** Opening STUDY MATERIAL block **

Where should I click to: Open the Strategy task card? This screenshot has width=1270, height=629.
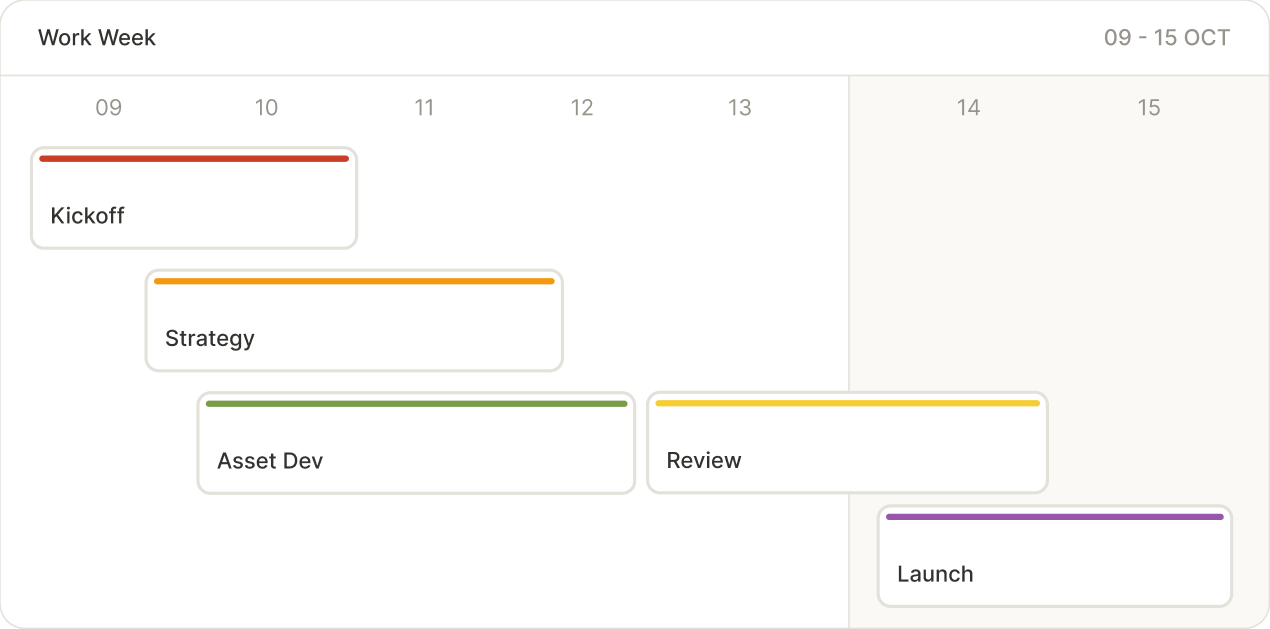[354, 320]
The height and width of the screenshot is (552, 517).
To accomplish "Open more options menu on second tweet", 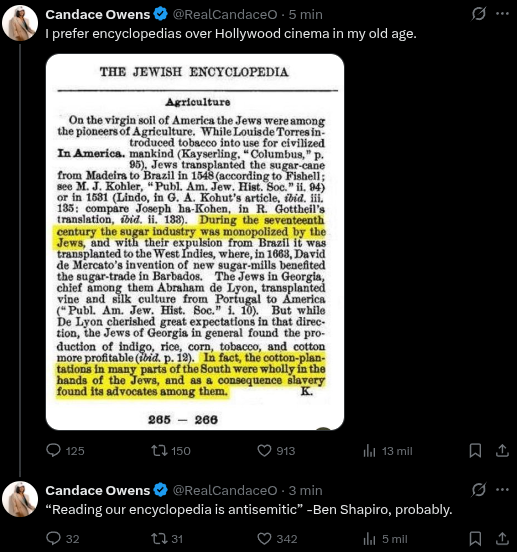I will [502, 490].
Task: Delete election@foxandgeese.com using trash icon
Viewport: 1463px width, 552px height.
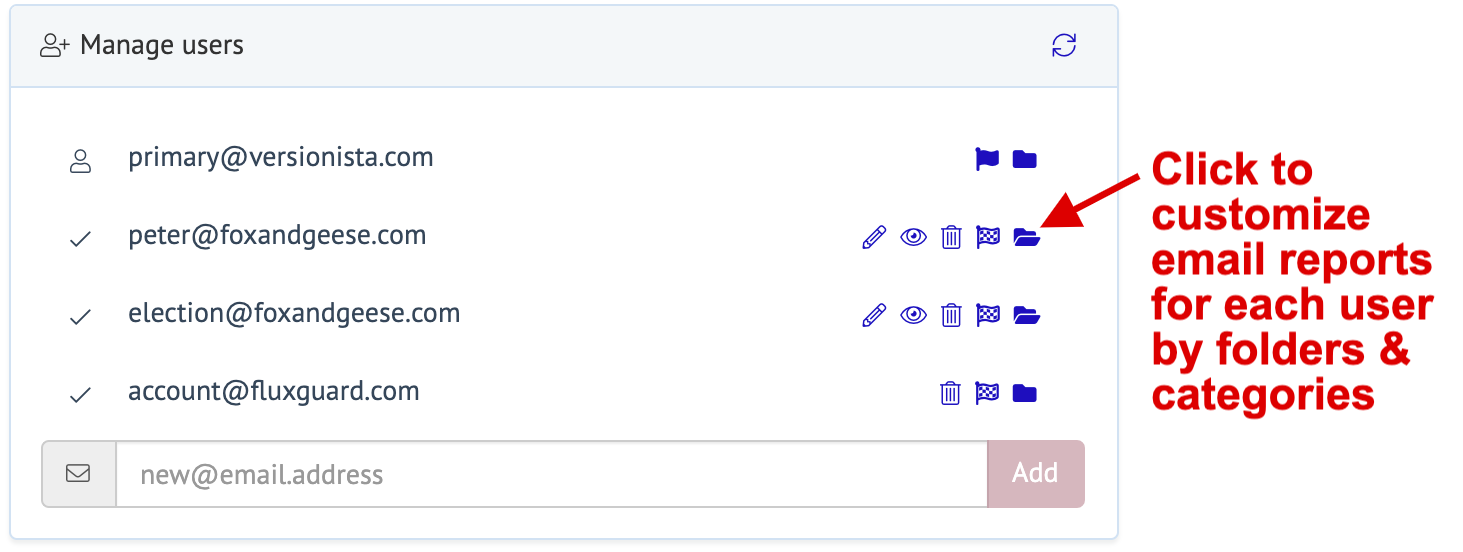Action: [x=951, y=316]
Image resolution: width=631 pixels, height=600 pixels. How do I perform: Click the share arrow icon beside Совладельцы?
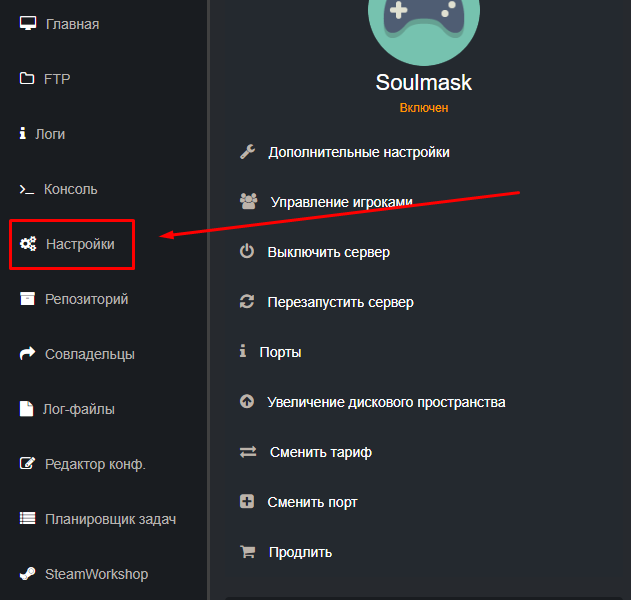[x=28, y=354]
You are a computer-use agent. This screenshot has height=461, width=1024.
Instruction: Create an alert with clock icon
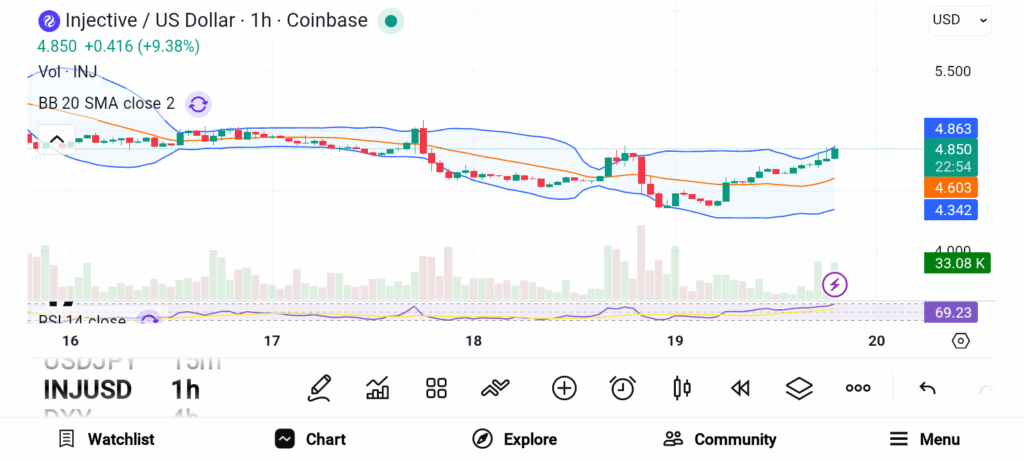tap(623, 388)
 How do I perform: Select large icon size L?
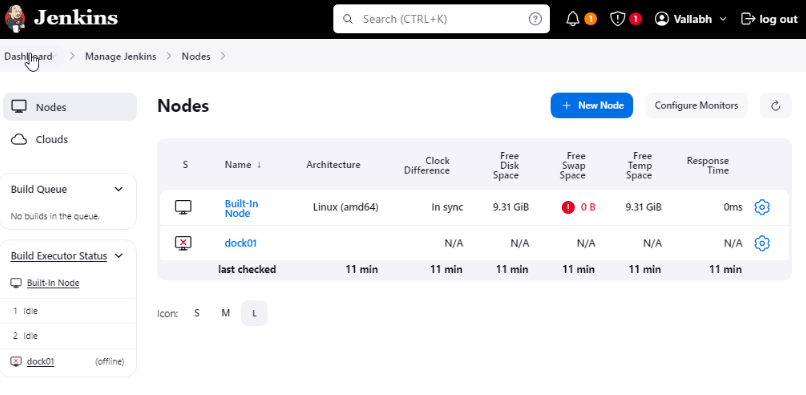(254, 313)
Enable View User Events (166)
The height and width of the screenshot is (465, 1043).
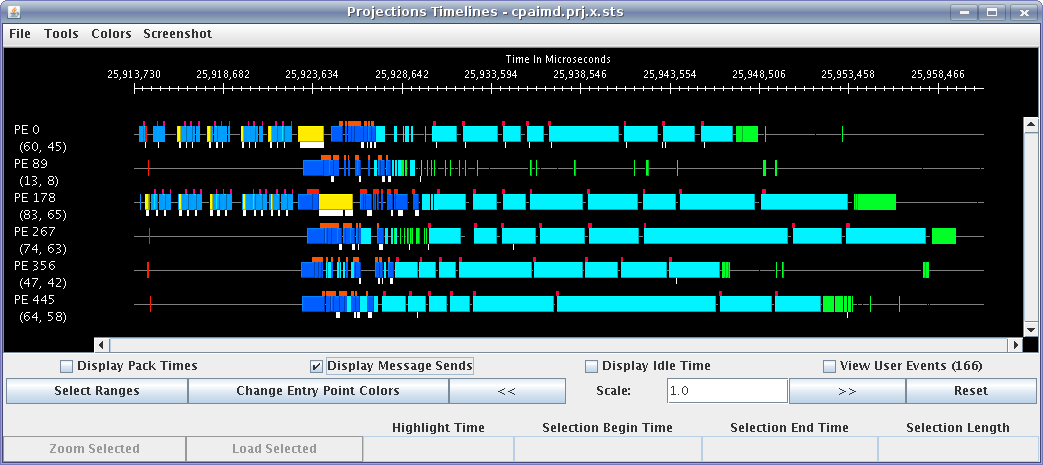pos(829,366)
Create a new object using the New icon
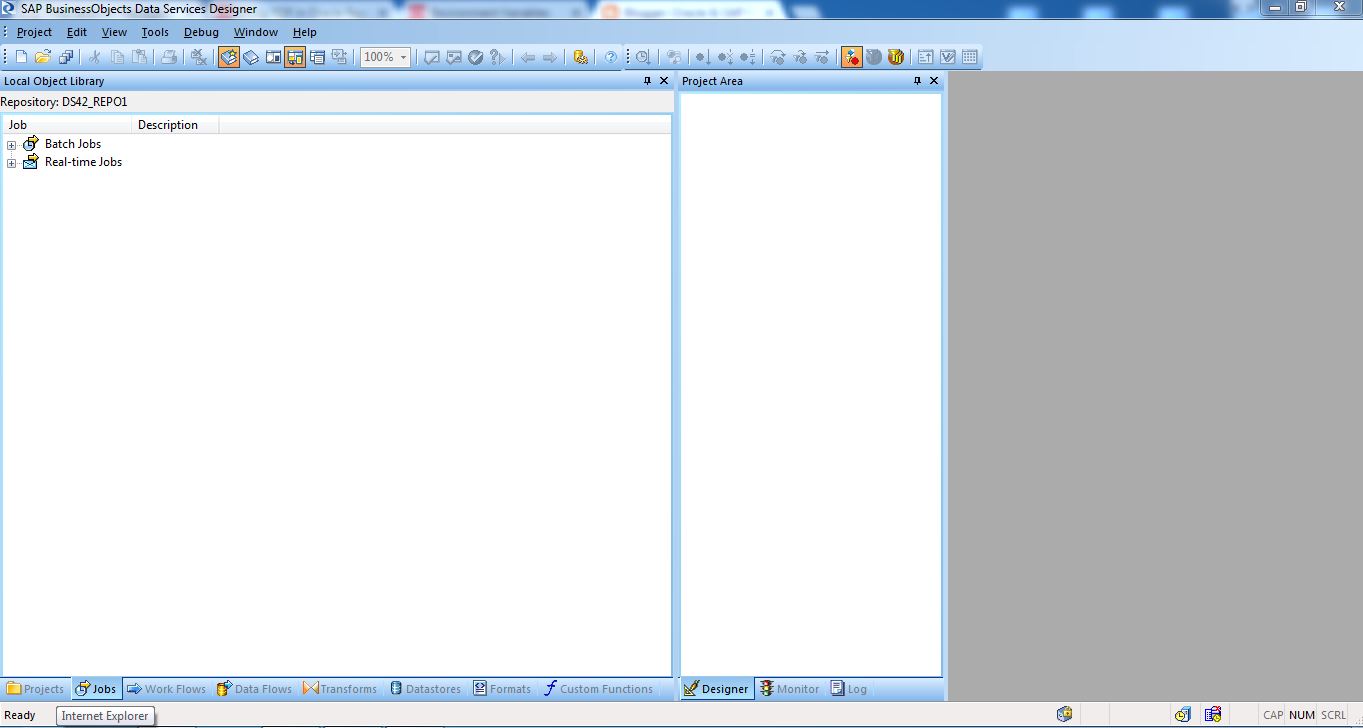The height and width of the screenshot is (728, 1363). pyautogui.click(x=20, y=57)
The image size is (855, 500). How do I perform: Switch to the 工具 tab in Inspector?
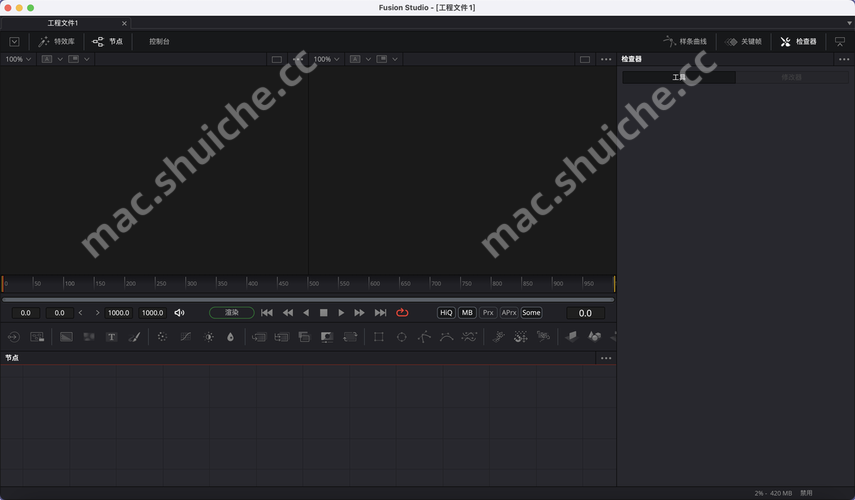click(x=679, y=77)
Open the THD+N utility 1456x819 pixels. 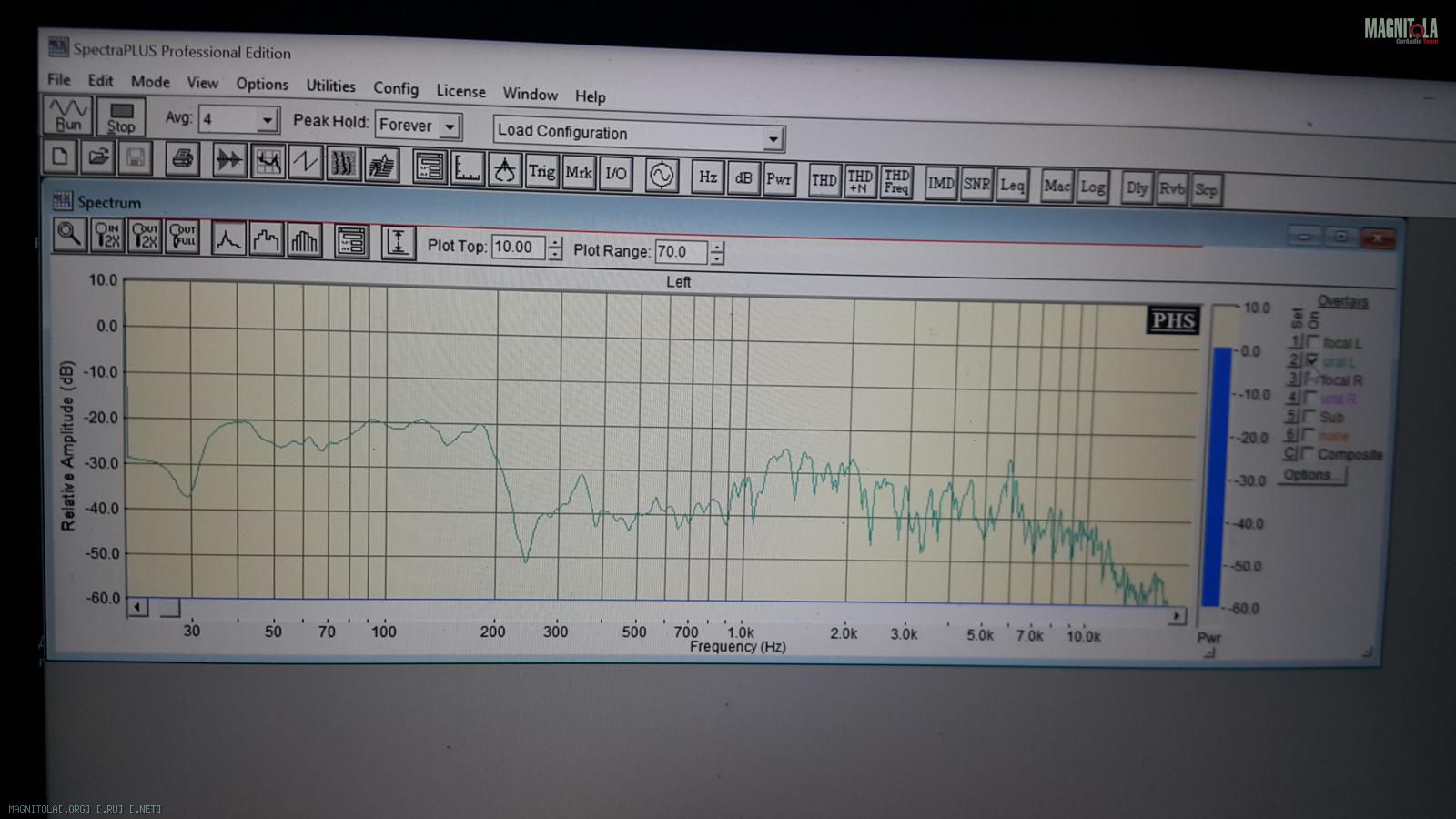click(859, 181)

** Closing STUDY MATERIAL block **

Once the line with "Task: Delete election@foxandgeese.com" is found above, transcribe each line from it through the line with "Enable View User Events (166)", exactly, and omit the pictures.

▶ [RESULT FOR THIS EXERCISE]
Task: Delete election@foxandgeese.com using trash icon
Viewport: 1463px width, 552px height.
Action: [x=951, y=316]
Image resolution: width=631 pixels, height=600 pixels. How do I perform: Click the share arrow icon beside Совладельцы?
[x=28, y=354]
You are a computer-use agent. This screenshot has height=461, width=1024.
Instruction: Create an alert with clock icon
tap(623, 388)
 How do I perform: Select large icon size L?
(254, 313)
Enable View User Events (166)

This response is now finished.